Bridging the ESG funding divide: Turning barriers into catalysts for emerging markets
Dun & Bradstreet has released a new report, “ESG Funding in Emerging Markets,” highlighting that emerging economies face an annual shortfall of USD 3.7 trillion in Environmental, Social, and Governance (ESG) finance; funds needed to meet the UN Sustainable Development Goals (SDGs) by 2030. While global ESG investment reaches USD 3 trillion and continues to grow, emerging markets struggle due to inconsistent policies, weak regulations, and limited innovation, despite rising interest from investors worldwide.
Globally, Europe leads ESG funding, raising USD 405 billion in 2023, whereas Africa accounts for less than one percent of global green bond issuances, reflecting not only financial gaps but differences in governance and transparency.
Despite these challenges, several emerging markets are making progress. Early-stage countries such as Pakistan, Kenya, and Nigeria, with Green Bond-to-GDP ratios of 0–0.5%, are building awareness about sustainable finance. Scaling markets, including Thailand, the Philippines, and South Africa, with ratios of 0.5–1.0%, are expanding through sustainability-linked bonds and clean energy projects. Advanced markets above 1.0%, like Saudi Arabia, have fully integrated ESG goals into national strategies such as Vision 2030.
Key milestones include Thailand’s launch of Asia’s first sovereign Sustainability-Linked Bond in 2024 and South Africa’s Just Energy Transition Partnership, supported by USD 5.1 billion in EU commitments.
Regulation emerges as the key driver for ESG growth. Countries such as China, India, and Singapore are advancing through clear reporting rules and sustainable finance frameworks, yet inconsistent policies across regions continue to deter investors. Aligning national and global standards, supported by transparent data and digital verification, can unlock wider access to sustainable finance.
To accelerate ESG growth, emerging economies should align global and local standards to strengthen investor confidence, develop blended-finance models that combine public and private capital, enhance ESG knowledge and data transparency, and integrate sustainability into core business and banking decisions.
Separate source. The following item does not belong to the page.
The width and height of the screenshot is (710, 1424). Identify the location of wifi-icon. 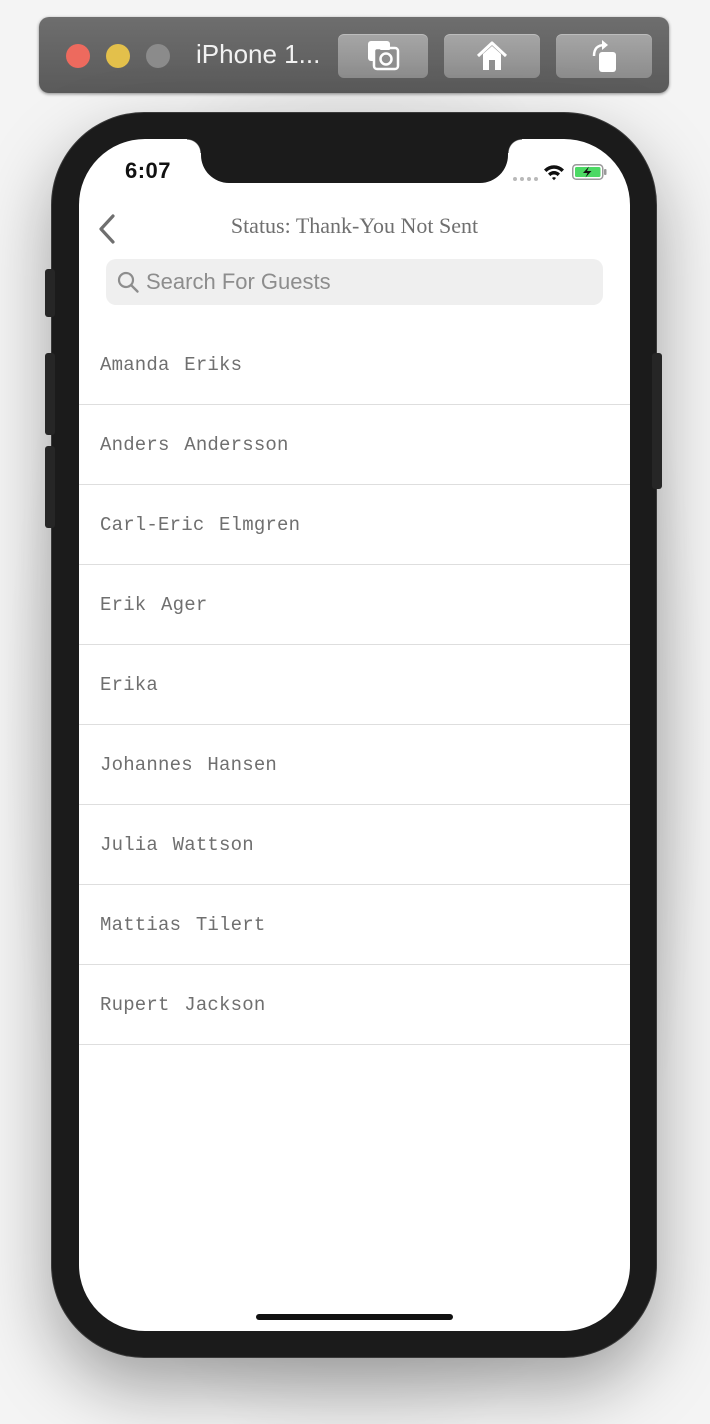
(554, 173).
“The ESG opportunity for emerging markets is both urgent and transformative,” the report states. “For policymakers and business leaders, the path forward is clear: align standards, strengthen governance, and innovate finance. Investors will find the greatest potential where the gaps are widest.” The full report explores how data, policy, and innovation can drive sustainable capital flows across South Asia, the Middle East, and Africa.